I.
Violence becomes a legacy
Passed through the generations.
A birthright in millions of families
Regardless of status or origin nations.
A daughter told by a father
That she will amount to nothing,
From this man who was smacked by a mother
Who was told to believe the same thing.
Lessons of ire, lessons of power.
Lessons in how to be violent
Imparted hands-on. We learn how to cower
And the safety of being silent.
In response to a house full of danger,
We learn to internalize anger.
II.
Brace yourself at the front door.
Listen and look as you enter.
Always look over your shoulder.
Check yourself in the mirror
And practice a neutral expression.
Deny you’re a passive aggressor.
Try to not have an opinion
That will put you into hot water.
Become your own harshest critic.
Try to do everything perfectly.
Pretend you are not neurotic
When your brain sounds like a committee.
Learn to fear any failure.
Learn to be your own jailer.
© Sandra Lyon Kramer
Excerpt from the book The Only Words my Soul Knows
$13.95 Plus Shipping ~ Available at CTU Publishing Group and Amazon.com
About the Author
Sandra Lyon Kramer is a poet, artist, and political blogger. Her first published work was an essay that appeared in the “My Turn” column of the Los Angeles Daily News in June of 1992. The following year she won The National Author’s Registry President’s Award for Literary Excellence for “Starless” and was recognized by the International Society of Poets as a Poet of Merit.

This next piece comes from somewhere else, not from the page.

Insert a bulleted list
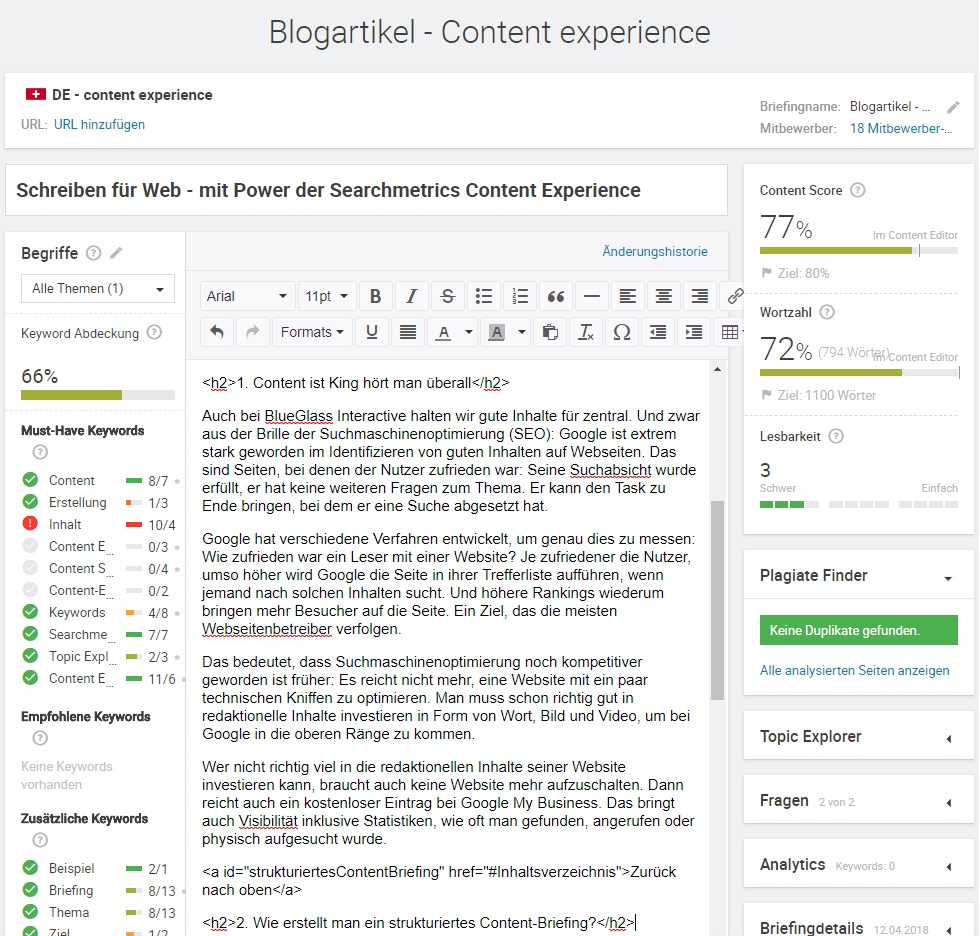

Sandra is the former owner of two free-press publications, The Anti-Press and the Reality Press, and was a contributor to the Daily News, the Daily Journal, and Antelope Valley Focus Magazine. She now operates Tiny House Productions in the Los Angeles area and is a frequent participant in open mic events at Tia Chucha’s Centro Cultural in Sylmar, California.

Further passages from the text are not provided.